Immunotoxins (ITs) are chimeric proteins that combine the targeting specificity of a monoclonal antibody or antibody fragment with the cytotoxic properties of a toxin. They offer a promising strategy for cancer therapy by selectively delivering cytotoxic payloads to tumor cells. The epidermal growth factor receptor (EGFR) is frequently overexpressed in various cancers, making it an attractive target for IT-based therapies.

In this study, we designed and constructed a novel IT composed of a single-chain variable fragment (scFv) derived from Panitumumab, a humanized monoclonal antibody targeting EGFR, and the Shiga toxin A subunit 2 (Stx2a), a potent cytotoxic agent. The IT was designed using computational tools to optimize the linker region between the scFv and Stx2a domains. The recombinant IT was expressed in a prokaryotic host and purified to homogeneity.
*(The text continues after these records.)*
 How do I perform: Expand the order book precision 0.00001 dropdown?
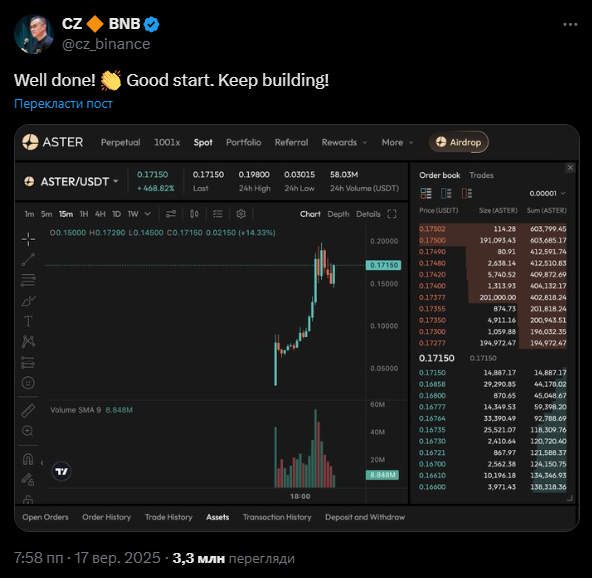[x=547, y=194]
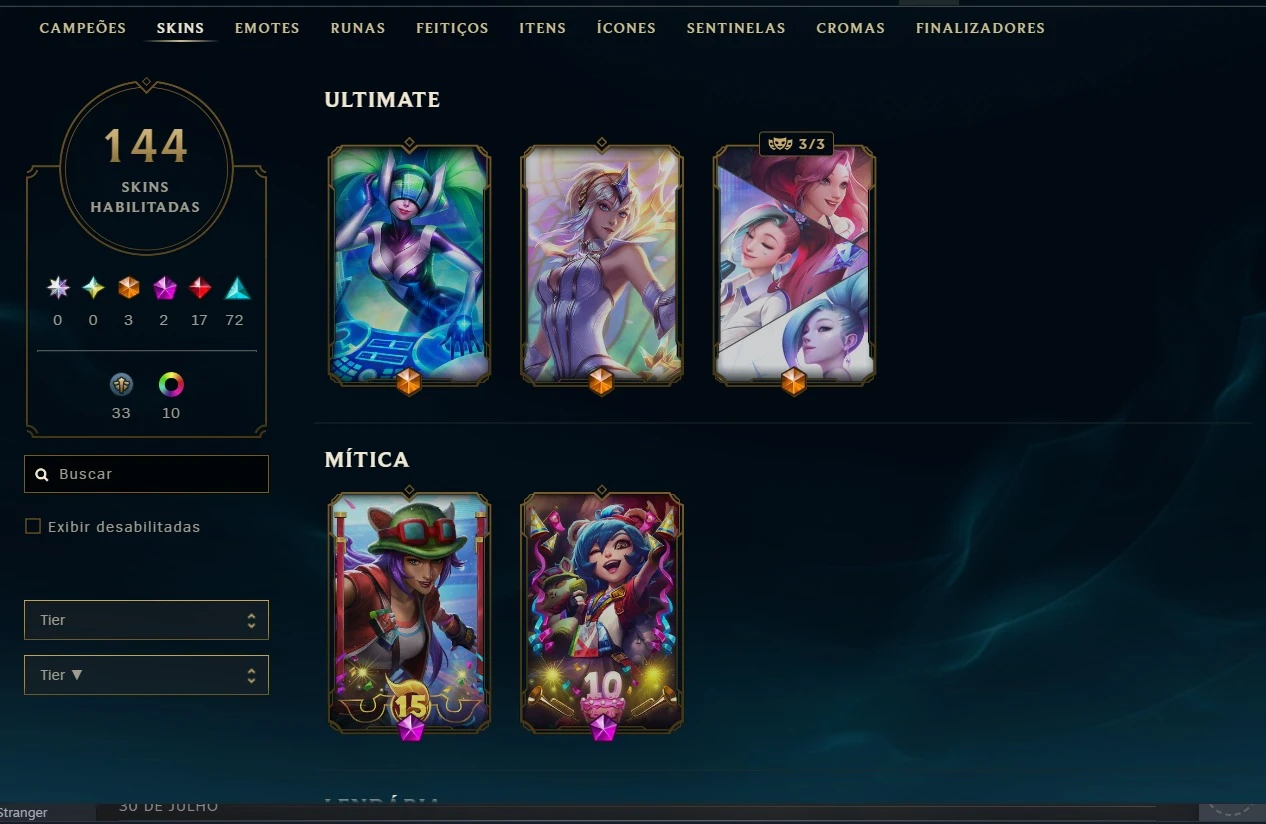Click the Buscar search field
The image size is (1266, 824).
pos(146,474)
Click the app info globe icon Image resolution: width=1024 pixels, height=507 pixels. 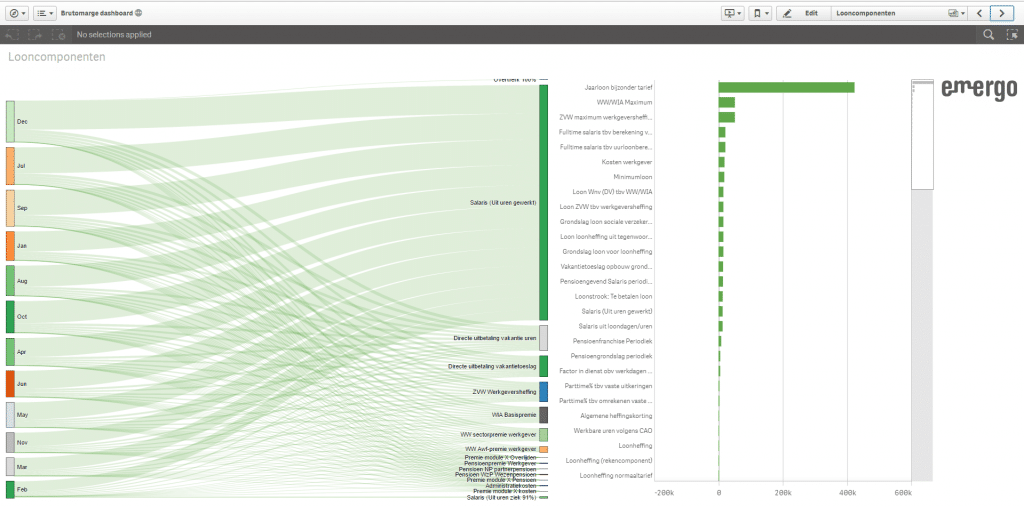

The cytotoxic activity of the IT was evaluated in vitro against human colorectal carcinoma (HCT-116) and human embryonic kidney (HEK293) cells. The IT demonstrated significant cytotoxicity against HCT-116 cells, while exhibiting minimal toxicity to non-target cells. To enhance the delivery and efficacy of the IT, we encapsulated it in chitosan nanoparticles. The nanoparticle-based formulation showed improved cellular uptake and enhanced cytotoxicity compared to the free IT.

Our findings suggest that the designed IT has the potential to be a promising therapeutic agent against EGFR-expressing cancers. Further studies are warranted to evaluate its efficacy in vivo and to optimize its formulation for clinical applications.